Nesse cenário, um tema se torna ainda mais espinhoso - o dos diplomatas de alto escalão que decidiram desertar do regime.
Não deve ser fácil. Qualquer desertor coloca automaticamente a própria vida e as daqueles que ama em perigo. Para diplomatas de Pyongyang, que desfrutam de uma vida de prestígio e poder, o risco pode ser ainda maior.
Esses homens e mulheres estão na linha de frente da ideologia do Estado norte-coreano - a "Juche", que pode ser traduzida como "autossuficiência" - para os olhos da comunidade internacional.
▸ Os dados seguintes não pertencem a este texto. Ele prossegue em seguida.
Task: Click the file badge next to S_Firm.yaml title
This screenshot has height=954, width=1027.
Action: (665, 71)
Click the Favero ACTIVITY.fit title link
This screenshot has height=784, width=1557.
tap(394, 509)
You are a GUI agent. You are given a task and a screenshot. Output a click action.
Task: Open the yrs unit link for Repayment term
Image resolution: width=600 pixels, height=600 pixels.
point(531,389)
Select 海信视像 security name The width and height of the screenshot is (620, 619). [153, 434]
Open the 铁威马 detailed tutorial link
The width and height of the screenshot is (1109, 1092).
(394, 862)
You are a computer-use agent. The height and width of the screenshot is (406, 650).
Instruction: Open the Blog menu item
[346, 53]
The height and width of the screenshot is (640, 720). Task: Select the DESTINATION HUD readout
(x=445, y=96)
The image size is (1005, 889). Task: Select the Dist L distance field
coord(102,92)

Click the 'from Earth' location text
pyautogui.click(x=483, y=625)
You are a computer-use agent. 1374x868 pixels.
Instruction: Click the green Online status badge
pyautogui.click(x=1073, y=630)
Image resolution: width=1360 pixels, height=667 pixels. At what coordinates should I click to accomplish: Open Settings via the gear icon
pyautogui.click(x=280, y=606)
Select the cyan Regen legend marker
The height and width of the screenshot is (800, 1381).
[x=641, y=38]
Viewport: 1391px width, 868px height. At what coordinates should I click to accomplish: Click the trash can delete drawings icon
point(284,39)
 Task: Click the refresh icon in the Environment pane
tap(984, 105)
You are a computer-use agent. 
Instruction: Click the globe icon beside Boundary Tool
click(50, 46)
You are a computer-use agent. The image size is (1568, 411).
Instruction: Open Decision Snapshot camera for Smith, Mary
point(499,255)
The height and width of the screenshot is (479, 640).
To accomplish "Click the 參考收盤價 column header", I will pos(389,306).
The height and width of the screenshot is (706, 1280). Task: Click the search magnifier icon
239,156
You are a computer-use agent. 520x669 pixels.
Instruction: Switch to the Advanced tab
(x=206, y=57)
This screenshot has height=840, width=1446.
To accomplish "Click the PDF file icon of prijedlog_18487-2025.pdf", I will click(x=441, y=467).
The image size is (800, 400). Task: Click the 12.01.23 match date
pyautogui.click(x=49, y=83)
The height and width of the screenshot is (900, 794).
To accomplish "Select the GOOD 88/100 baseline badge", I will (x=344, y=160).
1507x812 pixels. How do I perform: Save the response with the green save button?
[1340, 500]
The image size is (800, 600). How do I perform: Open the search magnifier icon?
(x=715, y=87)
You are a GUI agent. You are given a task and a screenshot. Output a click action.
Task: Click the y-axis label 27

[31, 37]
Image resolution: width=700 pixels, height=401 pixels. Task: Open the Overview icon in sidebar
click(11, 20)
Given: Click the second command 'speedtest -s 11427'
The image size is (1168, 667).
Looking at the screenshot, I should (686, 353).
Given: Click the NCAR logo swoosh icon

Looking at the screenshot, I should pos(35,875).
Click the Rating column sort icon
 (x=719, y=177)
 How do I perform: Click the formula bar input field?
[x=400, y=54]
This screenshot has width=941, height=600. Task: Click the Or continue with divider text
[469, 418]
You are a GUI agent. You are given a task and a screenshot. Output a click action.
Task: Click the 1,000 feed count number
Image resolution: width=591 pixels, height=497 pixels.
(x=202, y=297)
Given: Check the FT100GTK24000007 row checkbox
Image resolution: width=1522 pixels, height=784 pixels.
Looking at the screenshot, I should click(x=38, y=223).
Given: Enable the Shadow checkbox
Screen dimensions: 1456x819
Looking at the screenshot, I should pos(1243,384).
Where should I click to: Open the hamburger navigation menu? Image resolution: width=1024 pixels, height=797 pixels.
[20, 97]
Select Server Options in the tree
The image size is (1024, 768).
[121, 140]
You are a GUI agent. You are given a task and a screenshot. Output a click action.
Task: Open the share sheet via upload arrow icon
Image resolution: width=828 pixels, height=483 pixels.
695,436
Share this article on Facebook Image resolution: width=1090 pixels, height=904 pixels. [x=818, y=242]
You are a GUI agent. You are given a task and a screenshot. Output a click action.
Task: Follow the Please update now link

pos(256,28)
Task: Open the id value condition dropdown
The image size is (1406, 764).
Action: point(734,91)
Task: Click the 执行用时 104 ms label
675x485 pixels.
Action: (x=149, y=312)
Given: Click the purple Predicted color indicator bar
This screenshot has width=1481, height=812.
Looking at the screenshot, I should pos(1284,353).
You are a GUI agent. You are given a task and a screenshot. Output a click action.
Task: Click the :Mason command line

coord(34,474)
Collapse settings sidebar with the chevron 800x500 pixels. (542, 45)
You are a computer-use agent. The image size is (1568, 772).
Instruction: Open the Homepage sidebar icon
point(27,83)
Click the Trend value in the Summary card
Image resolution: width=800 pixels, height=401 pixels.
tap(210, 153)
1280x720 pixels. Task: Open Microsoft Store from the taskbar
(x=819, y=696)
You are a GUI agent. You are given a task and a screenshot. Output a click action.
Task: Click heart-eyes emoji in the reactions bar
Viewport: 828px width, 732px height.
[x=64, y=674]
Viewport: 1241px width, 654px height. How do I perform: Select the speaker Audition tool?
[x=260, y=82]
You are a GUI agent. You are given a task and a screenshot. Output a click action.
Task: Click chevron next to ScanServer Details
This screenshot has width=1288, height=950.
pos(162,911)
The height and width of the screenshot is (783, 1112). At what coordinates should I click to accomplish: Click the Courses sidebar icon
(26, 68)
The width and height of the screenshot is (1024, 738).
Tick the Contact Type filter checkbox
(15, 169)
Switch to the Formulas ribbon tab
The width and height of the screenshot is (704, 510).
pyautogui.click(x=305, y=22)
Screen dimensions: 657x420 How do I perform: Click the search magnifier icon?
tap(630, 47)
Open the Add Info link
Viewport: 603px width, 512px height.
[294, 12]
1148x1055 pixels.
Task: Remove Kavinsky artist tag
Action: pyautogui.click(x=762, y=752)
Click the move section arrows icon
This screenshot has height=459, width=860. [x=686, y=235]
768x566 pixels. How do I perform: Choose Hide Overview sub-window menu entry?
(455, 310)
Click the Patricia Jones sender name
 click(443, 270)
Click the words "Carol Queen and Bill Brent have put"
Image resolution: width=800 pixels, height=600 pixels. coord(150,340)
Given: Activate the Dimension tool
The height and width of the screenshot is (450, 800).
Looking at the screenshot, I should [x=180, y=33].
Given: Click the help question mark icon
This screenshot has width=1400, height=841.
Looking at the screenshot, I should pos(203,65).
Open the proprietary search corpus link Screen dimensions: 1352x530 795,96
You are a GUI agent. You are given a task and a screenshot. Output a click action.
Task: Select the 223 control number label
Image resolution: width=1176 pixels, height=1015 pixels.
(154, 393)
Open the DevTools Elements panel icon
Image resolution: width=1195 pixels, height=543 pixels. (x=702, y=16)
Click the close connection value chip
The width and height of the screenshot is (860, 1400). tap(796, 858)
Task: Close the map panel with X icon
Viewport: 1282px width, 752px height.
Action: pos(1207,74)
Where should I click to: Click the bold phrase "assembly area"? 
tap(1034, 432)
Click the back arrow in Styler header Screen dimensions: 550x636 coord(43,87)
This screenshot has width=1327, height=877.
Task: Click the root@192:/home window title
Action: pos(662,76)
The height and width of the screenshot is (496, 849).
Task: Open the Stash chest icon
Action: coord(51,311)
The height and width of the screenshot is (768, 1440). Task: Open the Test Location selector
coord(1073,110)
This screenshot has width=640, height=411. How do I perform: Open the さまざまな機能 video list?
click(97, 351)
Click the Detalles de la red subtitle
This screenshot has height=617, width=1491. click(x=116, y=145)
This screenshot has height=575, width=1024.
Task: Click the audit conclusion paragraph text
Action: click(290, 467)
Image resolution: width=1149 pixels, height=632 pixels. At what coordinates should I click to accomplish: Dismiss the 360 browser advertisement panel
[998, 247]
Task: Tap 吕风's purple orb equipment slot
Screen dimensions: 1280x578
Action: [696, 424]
Seu principal papel é aumentar o capital do regime. Embaixadores e equipe são orientados a promover mundo afora o ponto de vista de Pyongyang e com frequência buscam grupos pró-Coreia do Norte onde quer que se estabeleçam.
Entre as atribuições está o monitoramento do noticiário local em busca de menções sobre a família Kim.
A Itália é palco dos mais recentes acontecimentos nesse sentido. O governo italiano expressou preocupação sobre o futuro da filha de Jo Song-gil, embaixador norte-coreano no país que desapareceu de sua residência oficial em Roma no ano passado.
Outro diplomata desertor, Thae Yong-ho, disse à imprensa que a menina, que ainda está em idade escolar, teria sido repatriada a Pyongyang.
Os piores traidores
É quase impossível verificar a veracidade das informações, mas elas sinalizam quão altos podem ser os riscos para aqueles que viram as costas ao regime norte-coreano - especialmente aqueles que fazem parte de uma elite privilegiada a ponto de serem nomeados como representantes do país no exterior.
Quanto mais alto o prestígio, maior o preço que se paga por uma eventual deserção. Uma traição desse tipo dificilmente é esquecida pelo regime de Kim Jong-un - alguns desertores que chegaram a ser membros da elite burocrática disseram ter descoberto que suas famílias foram punidas na Coreia do Norte, enviadas à prisão e, em alguns casos, feridas a bala.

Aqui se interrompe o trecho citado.